By REV. LUNA L. DINGAYAN
“God is our shelter and strength, always ready to help in times of trouble. So we will not be afraid, even if the earth is shaken and mountains fall into the ocean depths; even if the seas roar and rage, and the hills are shaken by the violence.” — Psalms 46:1-3
The season of typhoons and other destructive natural calamities had already begun. These past two weeks we had witnessed through the mass media two among the worst natural calamities in recent times: the powerful Cyclone Nargis in Myanmar and the devastating earthquake in China, wherein thousands of people died and still missing and countless properties were destroyed. This is not to mention typhoon Cosme that also killed several people and destroyed millions worth of properties in Central Luzon, Northern Luzon and the Cordillera Region.

[Collected data entries]

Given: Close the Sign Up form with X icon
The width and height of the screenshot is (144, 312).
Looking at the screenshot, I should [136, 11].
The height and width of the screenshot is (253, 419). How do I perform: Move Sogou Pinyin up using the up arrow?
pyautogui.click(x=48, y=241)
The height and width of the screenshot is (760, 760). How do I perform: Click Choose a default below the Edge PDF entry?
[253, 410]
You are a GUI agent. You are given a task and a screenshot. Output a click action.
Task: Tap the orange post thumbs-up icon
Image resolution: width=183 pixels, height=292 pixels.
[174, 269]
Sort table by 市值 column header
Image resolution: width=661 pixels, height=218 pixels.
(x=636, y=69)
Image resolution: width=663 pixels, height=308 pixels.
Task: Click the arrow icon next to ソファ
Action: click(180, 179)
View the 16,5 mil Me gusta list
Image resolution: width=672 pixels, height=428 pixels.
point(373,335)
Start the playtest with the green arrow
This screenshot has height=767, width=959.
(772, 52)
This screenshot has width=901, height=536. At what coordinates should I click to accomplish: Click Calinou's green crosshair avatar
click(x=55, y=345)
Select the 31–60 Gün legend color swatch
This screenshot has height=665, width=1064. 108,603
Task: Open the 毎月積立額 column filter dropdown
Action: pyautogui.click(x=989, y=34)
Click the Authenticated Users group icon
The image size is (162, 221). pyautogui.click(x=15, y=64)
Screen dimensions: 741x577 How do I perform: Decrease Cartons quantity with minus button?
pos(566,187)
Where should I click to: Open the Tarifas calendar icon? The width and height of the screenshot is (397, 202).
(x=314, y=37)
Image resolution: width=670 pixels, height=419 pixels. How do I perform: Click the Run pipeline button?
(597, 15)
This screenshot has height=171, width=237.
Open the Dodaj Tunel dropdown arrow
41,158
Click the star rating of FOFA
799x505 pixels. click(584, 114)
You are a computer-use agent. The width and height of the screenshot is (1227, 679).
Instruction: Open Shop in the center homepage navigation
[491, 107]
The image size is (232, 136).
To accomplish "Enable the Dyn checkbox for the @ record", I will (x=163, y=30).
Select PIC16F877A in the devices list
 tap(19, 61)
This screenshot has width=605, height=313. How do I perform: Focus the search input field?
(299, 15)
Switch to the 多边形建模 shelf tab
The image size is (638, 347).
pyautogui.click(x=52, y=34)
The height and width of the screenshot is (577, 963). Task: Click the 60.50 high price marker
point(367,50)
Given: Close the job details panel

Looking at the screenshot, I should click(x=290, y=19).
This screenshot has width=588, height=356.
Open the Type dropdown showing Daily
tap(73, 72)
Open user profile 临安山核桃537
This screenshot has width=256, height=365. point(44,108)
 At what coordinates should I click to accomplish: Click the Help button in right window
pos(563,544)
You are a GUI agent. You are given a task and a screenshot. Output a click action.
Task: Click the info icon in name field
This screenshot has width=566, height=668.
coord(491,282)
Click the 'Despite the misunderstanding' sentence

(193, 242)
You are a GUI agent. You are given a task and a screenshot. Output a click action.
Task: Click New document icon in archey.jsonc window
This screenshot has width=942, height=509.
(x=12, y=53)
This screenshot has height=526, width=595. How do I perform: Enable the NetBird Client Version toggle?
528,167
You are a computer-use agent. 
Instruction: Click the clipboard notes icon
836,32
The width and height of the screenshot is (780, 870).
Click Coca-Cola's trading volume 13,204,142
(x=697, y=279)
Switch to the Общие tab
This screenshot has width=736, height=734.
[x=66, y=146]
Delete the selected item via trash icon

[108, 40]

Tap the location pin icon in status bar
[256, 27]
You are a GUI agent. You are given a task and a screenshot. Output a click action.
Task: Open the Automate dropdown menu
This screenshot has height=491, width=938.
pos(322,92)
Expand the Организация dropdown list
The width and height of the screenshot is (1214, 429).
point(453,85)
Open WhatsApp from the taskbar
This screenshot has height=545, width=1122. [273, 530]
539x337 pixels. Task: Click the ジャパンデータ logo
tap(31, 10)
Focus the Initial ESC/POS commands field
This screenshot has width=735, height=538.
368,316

> _Your tasks_
1) Render this sentence from the passage on natural calamities above into Spanish: "The season of typhoons and other destructive natural calamities had already begun."
2) Carry on the passage on natural calamities from its last sentence, keeping its voice and reflective tone for a paragraph or two.

> _Solved problems_
1) La temporada de tifones y otras calamidades naturales destructivas ya había comenzado.

2)
In Biblical times, natural calamities are viewed as God’s judgment over human wickedness. Or, to put it in another way, they are popularly regarded as natural consequences of human sinfulness. This is true in the case of the story of the Great Flood during the time of Noah (cf. Gen. 6-9), and the story of Sodom and Gomorrah during the time of Lot (cf. Gen. 19). For it seems unbelievable that God is the one causing this natural calamities or what theologians would call as natural evil, given the fact that countless innocent lives are being sacrificed. Besides, the perpetrators of these crimes against the natural world, like the big time loggers, are not the ones directly affected when calamity strikes since they live in sheltered homes and communities.
God as shelter and strength
The Psalmist declares that God is not the cause of natural calamities, but rather our shelter and strength and ready help in times when troubles come to us. The Psalmist says, “God is our shelter and strength, always ready to help in times of trouble. So we will not be afraid, even if the earth is shaken and mountains fall into the ocean depths; even if the seas roar and rage, and the hills are shaken by the violence.” (Ps. 46:1-3)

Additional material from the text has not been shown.